Under the provisions of section 8634 it is the duty of the assignee to close up the estate as expeditiously as possible, and to pay dividends as often as is compatible with the best interests of the estate. The assignee is required to enter into a bond to the state for the use and benefit of creditors, conditioned for the faithful discharge of his trust and the due accounting for all moneys received by him. (Sec. 8630.) In order to enable the assignee to comply with the statute, which commands him to close the estate as soon as practicable and to pay dividends as often as the condition of the estate permits, and at the same time to protect himself and his bondsmen from liability, it is necessary that he shall know who the creditors of the estate are and the amount of their claims, so that he may determine the proper division of the funds available for distribution.
Where the time within which creditors may present their claims[3]  to an assignee is fixed by statute, it is generally *Page 38 
held that the failure of a creditor to present his claim within the statutory time bars him from the right to participate in dividends. (O'Conner v. Standard Cafeteria Co., 68 Or. 550,137 P. 774; In re Holt, 45 Iowa, 301; Loomis v. Griffin,78 Iowa, 482, 43 N.W. 296; Clendenning v. Perrine,32 Neb. 155, 49 N.W. 334; Ellison v. Lindsley, 33 N.J. Eq. 258; Kean Co. v. Lowe, 147 Ill. 564, 35 N.E. 350.)
In principle, there is no distinction between the effect of a statute which itself fixes the time for the presentation of claims, and one like ours, which authorizes the judge having jurisdiction of the proceeding to fix the time for such presentation.

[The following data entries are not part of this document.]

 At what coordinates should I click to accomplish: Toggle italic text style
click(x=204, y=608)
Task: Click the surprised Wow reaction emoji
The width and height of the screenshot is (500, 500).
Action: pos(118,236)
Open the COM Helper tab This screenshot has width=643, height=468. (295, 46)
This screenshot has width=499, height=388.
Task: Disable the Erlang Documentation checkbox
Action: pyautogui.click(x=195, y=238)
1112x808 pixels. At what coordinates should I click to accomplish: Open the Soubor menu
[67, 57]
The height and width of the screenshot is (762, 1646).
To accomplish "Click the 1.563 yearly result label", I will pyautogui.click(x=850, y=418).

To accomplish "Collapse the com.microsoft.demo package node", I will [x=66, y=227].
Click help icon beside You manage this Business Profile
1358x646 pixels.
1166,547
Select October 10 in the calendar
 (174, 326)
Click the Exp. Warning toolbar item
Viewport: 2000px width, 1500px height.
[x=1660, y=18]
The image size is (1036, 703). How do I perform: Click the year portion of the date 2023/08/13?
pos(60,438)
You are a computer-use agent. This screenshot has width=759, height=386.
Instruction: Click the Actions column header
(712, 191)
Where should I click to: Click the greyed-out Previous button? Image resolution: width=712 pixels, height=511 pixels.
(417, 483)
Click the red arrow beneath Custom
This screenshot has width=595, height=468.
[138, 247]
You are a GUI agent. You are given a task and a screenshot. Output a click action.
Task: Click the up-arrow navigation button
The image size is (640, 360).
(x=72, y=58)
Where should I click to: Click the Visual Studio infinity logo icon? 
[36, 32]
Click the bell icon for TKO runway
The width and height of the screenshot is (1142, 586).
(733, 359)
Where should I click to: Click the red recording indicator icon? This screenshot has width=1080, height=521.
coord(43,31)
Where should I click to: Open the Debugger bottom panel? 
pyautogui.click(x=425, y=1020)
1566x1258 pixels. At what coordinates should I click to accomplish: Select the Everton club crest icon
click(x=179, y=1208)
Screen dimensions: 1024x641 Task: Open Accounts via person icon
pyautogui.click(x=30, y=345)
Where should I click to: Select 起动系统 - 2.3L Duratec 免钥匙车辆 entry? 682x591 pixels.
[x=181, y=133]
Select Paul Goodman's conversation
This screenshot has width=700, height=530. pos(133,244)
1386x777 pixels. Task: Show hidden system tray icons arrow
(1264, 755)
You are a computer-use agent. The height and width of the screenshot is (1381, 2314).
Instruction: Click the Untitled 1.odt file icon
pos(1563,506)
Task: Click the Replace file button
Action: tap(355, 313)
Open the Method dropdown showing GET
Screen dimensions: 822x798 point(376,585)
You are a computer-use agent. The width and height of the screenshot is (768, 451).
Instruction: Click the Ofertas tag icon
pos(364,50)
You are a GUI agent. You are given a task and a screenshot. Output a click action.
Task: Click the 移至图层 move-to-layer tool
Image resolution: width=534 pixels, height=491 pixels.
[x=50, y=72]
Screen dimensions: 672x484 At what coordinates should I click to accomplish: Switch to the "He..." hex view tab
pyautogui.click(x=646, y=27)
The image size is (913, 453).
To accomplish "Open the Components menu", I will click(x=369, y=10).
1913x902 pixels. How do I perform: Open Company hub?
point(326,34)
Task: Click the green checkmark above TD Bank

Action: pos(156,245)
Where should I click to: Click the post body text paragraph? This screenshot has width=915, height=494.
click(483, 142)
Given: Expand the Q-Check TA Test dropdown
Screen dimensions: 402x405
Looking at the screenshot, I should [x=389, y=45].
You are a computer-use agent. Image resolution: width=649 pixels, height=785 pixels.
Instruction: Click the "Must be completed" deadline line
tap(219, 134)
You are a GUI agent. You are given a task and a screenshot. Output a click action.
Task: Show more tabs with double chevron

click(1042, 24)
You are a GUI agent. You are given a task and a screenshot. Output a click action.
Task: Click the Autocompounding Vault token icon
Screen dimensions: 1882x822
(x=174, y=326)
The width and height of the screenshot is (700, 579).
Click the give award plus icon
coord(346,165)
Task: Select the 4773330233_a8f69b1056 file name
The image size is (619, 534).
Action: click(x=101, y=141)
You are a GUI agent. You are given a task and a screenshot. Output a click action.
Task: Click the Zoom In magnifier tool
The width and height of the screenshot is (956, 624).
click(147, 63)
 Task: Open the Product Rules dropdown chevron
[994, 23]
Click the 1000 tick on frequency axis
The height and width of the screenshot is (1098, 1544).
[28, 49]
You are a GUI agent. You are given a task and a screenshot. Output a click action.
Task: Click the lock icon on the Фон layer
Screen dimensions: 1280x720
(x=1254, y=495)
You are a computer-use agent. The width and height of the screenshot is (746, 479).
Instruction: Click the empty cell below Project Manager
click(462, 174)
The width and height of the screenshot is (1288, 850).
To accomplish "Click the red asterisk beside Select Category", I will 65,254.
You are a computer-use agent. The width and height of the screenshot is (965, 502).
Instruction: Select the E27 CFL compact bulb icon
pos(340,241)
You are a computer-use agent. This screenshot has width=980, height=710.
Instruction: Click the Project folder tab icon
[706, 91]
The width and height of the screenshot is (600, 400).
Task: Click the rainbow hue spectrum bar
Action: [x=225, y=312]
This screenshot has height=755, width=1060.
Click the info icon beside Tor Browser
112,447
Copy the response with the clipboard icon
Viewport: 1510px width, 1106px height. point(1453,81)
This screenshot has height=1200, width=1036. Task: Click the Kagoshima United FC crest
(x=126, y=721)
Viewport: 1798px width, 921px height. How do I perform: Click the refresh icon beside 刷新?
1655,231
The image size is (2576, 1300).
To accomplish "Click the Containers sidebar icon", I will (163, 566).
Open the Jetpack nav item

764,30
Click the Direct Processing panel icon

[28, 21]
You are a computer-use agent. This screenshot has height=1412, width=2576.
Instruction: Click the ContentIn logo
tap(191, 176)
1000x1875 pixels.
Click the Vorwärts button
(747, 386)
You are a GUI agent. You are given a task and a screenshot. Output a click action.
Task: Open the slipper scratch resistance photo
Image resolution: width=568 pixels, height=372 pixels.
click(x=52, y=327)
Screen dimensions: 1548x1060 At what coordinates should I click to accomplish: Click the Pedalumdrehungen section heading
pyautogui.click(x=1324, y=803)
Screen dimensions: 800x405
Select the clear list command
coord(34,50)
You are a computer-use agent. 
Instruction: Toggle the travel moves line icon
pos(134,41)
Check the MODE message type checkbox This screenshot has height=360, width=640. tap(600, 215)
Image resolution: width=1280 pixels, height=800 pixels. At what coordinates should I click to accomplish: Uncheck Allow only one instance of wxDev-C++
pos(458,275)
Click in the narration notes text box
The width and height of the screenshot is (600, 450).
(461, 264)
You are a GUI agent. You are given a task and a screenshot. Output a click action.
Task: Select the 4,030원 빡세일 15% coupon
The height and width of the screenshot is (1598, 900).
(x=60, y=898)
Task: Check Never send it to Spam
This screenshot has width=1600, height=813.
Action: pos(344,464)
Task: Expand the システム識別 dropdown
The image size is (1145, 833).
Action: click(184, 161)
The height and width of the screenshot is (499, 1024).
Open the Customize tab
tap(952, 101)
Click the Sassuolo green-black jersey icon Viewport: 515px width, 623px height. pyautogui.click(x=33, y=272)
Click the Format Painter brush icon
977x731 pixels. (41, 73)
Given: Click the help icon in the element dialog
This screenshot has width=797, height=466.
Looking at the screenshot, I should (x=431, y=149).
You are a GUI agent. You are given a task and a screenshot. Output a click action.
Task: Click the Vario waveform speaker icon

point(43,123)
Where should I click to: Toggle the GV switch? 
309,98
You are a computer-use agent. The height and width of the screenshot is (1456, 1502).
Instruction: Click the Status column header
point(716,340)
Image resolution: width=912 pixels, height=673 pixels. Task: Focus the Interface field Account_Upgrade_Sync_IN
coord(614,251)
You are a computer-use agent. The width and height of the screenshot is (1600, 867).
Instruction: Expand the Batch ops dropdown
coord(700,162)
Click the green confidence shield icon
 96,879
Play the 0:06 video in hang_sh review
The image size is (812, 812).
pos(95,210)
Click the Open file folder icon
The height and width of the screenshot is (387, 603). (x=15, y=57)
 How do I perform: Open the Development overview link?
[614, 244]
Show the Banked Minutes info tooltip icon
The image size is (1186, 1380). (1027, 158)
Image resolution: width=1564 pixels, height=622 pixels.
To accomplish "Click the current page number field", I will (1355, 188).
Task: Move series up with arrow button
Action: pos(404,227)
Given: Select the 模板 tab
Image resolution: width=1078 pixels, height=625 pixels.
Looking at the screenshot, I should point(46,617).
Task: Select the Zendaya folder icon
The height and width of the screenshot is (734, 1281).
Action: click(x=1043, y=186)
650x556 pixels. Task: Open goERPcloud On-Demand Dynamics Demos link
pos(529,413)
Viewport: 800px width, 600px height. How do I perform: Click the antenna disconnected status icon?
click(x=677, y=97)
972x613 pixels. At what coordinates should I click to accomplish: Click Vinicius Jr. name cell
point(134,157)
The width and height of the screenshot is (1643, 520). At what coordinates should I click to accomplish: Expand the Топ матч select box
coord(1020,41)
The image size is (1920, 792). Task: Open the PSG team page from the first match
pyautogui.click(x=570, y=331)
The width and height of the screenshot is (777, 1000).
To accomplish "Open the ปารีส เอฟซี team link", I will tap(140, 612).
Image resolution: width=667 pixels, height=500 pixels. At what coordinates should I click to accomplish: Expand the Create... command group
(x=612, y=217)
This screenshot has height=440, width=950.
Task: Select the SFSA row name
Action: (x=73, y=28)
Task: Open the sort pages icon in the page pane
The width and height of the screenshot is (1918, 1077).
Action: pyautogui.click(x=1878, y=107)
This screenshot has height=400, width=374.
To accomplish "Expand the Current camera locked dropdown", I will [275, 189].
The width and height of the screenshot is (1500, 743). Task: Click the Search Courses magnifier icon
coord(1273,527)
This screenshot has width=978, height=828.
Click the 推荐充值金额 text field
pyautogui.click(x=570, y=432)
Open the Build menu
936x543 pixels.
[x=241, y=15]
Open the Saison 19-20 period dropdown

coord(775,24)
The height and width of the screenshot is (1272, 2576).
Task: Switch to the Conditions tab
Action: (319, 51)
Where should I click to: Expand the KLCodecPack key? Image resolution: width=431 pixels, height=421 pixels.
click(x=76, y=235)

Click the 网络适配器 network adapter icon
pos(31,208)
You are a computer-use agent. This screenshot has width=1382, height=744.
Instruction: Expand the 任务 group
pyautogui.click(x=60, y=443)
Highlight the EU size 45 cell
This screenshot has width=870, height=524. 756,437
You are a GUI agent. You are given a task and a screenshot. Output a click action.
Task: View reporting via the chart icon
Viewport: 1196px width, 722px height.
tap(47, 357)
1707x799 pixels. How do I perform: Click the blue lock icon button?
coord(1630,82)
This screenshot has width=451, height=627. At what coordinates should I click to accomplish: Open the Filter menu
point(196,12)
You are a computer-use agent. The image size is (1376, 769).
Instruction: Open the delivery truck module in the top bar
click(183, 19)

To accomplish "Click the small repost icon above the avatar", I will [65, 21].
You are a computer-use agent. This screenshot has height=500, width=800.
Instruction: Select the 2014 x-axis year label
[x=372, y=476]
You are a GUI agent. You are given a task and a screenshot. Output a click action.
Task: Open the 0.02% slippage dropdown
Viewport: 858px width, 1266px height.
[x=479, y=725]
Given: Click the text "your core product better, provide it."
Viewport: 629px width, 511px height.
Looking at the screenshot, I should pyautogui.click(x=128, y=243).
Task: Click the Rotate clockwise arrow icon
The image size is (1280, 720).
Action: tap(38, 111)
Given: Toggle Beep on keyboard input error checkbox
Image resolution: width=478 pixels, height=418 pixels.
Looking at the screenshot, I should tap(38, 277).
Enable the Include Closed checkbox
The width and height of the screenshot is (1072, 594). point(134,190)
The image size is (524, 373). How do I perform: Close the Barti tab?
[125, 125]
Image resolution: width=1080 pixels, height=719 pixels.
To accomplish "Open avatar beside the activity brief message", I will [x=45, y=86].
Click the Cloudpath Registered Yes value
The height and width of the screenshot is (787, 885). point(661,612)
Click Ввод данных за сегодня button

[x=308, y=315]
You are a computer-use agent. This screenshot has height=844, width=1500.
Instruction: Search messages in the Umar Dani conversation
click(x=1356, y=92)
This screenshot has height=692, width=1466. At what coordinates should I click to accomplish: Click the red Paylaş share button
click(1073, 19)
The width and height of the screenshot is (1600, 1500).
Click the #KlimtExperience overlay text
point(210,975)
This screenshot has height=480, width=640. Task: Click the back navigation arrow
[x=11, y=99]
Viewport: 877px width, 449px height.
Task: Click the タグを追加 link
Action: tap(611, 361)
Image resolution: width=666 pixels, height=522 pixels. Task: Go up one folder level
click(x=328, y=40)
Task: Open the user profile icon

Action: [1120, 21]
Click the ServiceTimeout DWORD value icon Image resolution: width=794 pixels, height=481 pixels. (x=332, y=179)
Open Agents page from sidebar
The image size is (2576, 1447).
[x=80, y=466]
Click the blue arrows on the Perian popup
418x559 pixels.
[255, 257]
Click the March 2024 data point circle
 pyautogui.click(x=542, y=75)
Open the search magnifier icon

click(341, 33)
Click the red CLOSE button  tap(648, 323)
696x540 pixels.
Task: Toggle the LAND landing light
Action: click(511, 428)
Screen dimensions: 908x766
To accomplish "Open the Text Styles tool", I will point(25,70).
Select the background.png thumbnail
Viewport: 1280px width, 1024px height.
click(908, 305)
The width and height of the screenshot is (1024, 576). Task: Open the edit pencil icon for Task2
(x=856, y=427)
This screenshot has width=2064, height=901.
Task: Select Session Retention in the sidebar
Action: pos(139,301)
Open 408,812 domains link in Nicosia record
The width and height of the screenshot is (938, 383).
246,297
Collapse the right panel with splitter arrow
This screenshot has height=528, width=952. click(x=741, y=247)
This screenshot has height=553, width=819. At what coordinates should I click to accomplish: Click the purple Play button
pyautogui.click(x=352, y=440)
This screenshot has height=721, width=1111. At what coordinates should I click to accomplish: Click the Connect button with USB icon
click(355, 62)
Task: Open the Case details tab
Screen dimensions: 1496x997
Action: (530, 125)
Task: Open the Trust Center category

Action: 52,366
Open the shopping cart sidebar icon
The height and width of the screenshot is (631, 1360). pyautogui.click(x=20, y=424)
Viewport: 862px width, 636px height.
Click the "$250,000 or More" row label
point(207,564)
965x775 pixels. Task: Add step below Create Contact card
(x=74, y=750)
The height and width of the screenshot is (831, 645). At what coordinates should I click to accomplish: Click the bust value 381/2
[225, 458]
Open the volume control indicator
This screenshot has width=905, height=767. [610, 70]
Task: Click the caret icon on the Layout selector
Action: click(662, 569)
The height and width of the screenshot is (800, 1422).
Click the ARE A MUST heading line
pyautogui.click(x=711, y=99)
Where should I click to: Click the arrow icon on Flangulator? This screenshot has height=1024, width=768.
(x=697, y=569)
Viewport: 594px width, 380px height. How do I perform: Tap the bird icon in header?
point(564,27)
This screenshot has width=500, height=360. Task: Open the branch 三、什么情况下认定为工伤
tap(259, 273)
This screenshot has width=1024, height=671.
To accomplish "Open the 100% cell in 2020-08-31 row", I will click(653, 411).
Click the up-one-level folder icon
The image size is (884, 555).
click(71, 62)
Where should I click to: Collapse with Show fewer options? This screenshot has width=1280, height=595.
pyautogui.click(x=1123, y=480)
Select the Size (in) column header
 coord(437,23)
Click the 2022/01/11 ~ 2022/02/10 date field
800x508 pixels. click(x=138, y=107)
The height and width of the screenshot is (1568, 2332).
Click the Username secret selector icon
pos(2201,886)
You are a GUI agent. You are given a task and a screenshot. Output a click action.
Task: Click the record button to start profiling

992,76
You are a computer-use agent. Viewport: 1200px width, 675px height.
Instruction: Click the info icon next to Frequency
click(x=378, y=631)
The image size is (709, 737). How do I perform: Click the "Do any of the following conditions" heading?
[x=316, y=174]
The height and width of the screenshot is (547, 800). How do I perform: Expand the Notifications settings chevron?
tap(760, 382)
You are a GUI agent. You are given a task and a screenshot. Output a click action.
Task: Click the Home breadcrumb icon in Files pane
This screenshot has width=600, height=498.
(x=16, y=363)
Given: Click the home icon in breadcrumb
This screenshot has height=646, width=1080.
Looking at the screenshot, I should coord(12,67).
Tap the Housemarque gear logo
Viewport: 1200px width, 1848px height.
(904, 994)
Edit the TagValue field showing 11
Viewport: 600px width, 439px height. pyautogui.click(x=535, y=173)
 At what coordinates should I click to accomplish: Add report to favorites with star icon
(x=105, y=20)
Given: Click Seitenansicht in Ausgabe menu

Our conclusion is that, under the circumstances presented, the court had no power to make the order which it did, directing the assignee to allow the claim of the Stanton Trust  Savings Bank, and that the same should be annulled.
Let a writ of supervisory control issue as prayed for in relator's petition.
Writ issued.
ASSOCIATE JUSTICES HOLLOWAY, GALEN and MATTHEWS concur.
MR. CHIEF JUSTICE CALLAWAY, being absent on account of illness, did not hear the argument and takes no part in the foregoing decision.